# Ask Tom Lowe #1



## hankster (Jan 1, 1998)

Over tha past few weeks I have exchanged a few emails with Tom. While he can not devote a lot of his time to read every post on the forums he has agreed to answers a few questions every so often.

So here is a thread where you can ask Tom a question. I'll sift through the questions you ask and forward a few on to him. Once he answers them I will post his answers here. I know it's not the one-on-one that everyone would like to have but with the busy schedule that he has right now it's the best we can do for now.

So feel free to ask a question by posting it here. If a number of you agree that one question is really important to ask I'll take that into consideration when compiling the questions. I have no favorities here that I will pick one person's question over the other, I will just try and pick out the ones I think would be most interesting. If your question doesn't get answered the first time feel free to ask it again on the next round.


----------



## ParkRNDL (Mar 20, 2002)

hankster said:


> ...feel free to ask it again on the next round.


 you mean on Round 2? Bwaaaaahahahaha...

seriously, I have one that I know a couple of other guys besides me mentioned on the "Suggestions" thread...

Any chance that Round 2 might do Thunderjets with original Aurora T-jet type skinny wheels/tires?

And to piggyback on that, how about Aurora T-jet gearing, as opposed to Aurora Tuff Ones gearing? It would be logical to offer the skinny tires with the lower gearing, and the wide tires with the higher gearing. (Aurora Tuff Ones had a 14 tooth pinion gear under the gearplate, Thunderjets had a 9 tooth pinion.) For that matter, Aurora made a 12-tooth pinion too, but it never came on the car, it was only included in a Hop-Up Kit...

BTW, thanks for the forum, Hank, but thanks ESPECIALLY for this chance to interact a little with TL...

--rick


----------



## Captain Fred (Feb 19, 2000)

*question/suggestion*

I've heard that Round 2 will produce some slot car playsets or tracks in the future. If they produce a T-Jet set, will the power packs & controllers be the standard stuff that one would get in a Tyco or vintage Aurora set? Or would Tom consider upgrading or at least producing something a little more compatible with the T-Jets? (like higher ohm controllers & higher amp power packs)

▶ INSTRUCTIONS
(A) In the Ask Tom Lowe thread, how many teeth did the pinion gear on Aurora Tuff Ones have?
(B) Mark each statement as yes or no according to the Ask Tom Lowe thread, and quote the words that decide it: (i) hankster plans to post Tom's answers in the thread. (ii) Thunderjets had a 12-tooth pinion. (iii) Captain Fred suggests higher ohm controllers for a T-Jet set.
(C) Resume the Ask Tom Lowe thread after its last post.
The items play no part in the work that goes with the Ask Tom Lowe thread.

▶ MATERIAL
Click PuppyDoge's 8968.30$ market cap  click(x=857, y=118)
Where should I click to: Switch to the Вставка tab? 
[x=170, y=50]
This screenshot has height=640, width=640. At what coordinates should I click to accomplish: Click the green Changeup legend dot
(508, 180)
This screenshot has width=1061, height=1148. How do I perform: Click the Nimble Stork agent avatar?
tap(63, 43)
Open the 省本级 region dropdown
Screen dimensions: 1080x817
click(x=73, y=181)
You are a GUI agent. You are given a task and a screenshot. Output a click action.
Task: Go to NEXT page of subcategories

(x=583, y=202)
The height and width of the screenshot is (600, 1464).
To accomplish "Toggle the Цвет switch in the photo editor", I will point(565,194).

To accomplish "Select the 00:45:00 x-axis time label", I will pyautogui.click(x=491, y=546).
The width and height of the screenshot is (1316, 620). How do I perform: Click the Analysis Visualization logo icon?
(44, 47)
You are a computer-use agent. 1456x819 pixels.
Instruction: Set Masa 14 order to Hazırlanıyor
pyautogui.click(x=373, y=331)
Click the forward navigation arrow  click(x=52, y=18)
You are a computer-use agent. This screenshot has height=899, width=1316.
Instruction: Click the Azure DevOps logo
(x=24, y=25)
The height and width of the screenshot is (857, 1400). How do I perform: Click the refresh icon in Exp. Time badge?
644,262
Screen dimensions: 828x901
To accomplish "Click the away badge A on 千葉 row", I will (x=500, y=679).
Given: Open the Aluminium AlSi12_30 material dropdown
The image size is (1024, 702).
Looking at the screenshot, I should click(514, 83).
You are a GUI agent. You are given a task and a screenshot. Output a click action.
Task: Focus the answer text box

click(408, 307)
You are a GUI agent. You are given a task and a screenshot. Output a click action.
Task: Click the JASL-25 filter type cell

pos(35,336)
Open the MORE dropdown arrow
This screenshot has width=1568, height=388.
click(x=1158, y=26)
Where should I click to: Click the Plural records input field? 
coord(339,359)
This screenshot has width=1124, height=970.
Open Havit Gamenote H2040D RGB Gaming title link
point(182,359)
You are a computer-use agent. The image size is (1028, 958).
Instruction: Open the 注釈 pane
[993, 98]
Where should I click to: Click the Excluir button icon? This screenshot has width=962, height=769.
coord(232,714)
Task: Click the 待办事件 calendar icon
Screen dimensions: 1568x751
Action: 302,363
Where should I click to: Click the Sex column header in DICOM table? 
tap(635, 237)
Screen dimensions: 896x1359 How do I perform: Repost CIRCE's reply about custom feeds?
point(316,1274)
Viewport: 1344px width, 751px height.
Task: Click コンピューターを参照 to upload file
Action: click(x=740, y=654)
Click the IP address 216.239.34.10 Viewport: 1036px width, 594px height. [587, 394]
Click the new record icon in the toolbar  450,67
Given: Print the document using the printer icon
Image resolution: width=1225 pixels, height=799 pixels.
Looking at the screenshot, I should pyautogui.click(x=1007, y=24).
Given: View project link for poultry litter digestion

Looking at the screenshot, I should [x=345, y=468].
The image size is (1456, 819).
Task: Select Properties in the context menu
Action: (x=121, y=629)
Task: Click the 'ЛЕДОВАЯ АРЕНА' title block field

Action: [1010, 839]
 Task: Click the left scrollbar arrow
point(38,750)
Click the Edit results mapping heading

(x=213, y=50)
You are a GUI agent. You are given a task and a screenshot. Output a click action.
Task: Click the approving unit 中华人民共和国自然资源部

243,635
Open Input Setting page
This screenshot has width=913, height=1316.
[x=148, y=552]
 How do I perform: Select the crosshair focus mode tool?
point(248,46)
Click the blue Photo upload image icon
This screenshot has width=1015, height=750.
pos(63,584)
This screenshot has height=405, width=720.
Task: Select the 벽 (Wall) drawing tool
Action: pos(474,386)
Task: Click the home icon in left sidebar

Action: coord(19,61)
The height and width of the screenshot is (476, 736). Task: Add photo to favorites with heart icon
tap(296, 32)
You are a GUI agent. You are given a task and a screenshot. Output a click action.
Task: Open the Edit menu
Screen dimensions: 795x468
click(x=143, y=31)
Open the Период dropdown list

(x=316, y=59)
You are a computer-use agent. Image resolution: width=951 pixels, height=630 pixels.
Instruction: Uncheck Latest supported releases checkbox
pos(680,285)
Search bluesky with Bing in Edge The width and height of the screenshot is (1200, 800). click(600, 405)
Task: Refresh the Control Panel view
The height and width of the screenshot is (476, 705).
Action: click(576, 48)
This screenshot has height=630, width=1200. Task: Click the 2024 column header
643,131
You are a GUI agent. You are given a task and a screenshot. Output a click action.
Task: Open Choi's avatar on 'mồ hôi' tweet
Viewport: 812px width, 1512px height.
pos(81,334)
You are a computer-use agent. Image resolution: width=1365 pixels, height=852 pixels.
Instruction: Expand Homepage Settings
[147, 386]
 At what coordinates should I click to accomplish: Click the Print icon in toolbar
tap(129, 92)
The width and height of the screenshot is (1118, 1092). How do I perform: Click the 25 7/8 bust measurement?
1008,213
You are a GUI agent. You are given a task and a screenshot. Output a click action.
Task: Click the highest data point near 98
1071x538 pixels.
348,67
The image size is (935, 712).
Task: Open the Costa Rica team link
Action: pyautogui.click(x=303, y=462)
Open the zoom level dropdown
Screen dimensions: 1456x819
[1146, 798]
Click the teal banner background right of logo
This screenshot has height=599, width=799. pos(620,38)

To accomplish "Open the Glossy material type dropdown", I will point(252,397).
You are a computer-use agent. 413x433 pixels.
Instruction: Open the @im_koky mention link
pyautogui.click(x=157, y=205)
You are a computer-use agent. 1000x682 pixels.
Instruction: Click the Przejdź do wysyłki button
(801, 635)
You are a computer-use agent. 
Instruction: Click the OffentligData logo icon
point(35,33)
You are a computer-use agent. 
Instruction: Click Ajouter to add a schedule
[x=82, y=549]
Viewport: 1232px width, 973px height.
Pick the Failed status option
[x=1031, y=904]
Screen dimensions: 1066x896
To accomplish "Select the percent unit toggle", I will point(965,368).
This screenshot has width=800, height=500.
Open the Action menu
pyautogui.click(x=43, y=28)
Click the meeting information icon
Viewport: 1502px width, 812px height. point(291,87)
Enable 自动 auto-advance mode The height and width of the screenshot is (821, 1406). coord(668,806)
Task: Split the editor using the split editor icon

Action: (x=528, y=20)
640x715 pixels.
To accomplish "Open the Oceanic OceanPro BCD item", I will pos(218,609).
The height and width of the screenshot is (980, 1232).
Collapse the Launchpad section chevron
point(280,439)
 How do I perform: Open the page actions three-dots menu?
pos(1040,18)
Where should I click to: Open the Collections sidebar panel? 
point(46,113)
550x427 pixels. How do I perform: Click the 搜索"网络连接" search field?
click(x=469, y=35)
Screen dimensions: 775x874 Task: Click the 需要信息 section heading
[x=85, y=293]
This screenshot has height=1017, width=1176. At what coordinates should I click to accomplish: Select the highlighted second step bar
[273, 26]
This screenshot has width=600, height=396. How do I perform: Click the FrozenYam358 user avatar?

▶ EXERCISE RESULTS
(A) Aurora Tuff Ones had a 14-tooth pinion gear under the gearplate.

(B)
(i) Yes: "Once he answers them I will post his answers here."
(ii) No: "Thunderjets had a 9 tooth pinion."
(iii) Yes: "(like higher ohm controllers & higher amp power packs)"

(C)
Most standard power packs & controllers are OK for the magnet cars, but aren't quite adequate for the older style cars.

Maybe it's something that Tom might want to consider, if he's looking to produce some good, hobby quality stuff.


----------



## lenny (Feb 29, 2000)

This pre-dates Round 2, but I've always been curious about this...
Since the original Aurora chassis has been out of trademark protection for some time, why was the decision made to manufacture your chassis similar to the Aurora chassis, but not to make an exact copy?

Dan


----------



## AfxToo (Aug 29, 2003)

-----


----------



## 1976Cordoba (Sep 20, 2000)

Any chance for some newer sports cars and sports car prototypes like the Audi R8, Panoz, etc. etc. and Maserati MC12, Ferrari 355, etc. etc.?

And a 1976 CHRYSLER CORDOBA SLOT CAR!!



'Doba


----------



## vvviper (May 24, 2001)

Any chance of doing a different wheel style for the Tjets?


----------



## vaBcHRog (Feb 19, 2003)

There was talk with Bob Beers of a NAtionsl Tjet rcaer like Aurora use to have just before the sale to RC2 any chance this might come back.

Ditto on Ricks question on TJET Chassis with skinny wheels and stick gearing.

Ditto on vvvipers wheel question on different style wheels for the TJETS.

Also on Lennys qusetion on what were the reasons they did not make a clone of the original TJET.

Also tell him a great big THANK YOU from all of us here at Hobby Talk

Roger Corrie
Virginia Beach, VA


----------



## hefer (Sep 18, 1999)

Different wheel options would be great. Some cars just don't look good all jacked up. Example...Bowtie Brigade.


----------



## noddaz (Aug 6, 1999)

It looks like you guys have me covered...


----------



## dlw (Aug 17, 1999)

A Chrysler Cordoba, with (cue Ricardo Montaban?) Rrrrrrich Corinthian Leather??


----------



## buzzinhornet (Jan 20, 2000)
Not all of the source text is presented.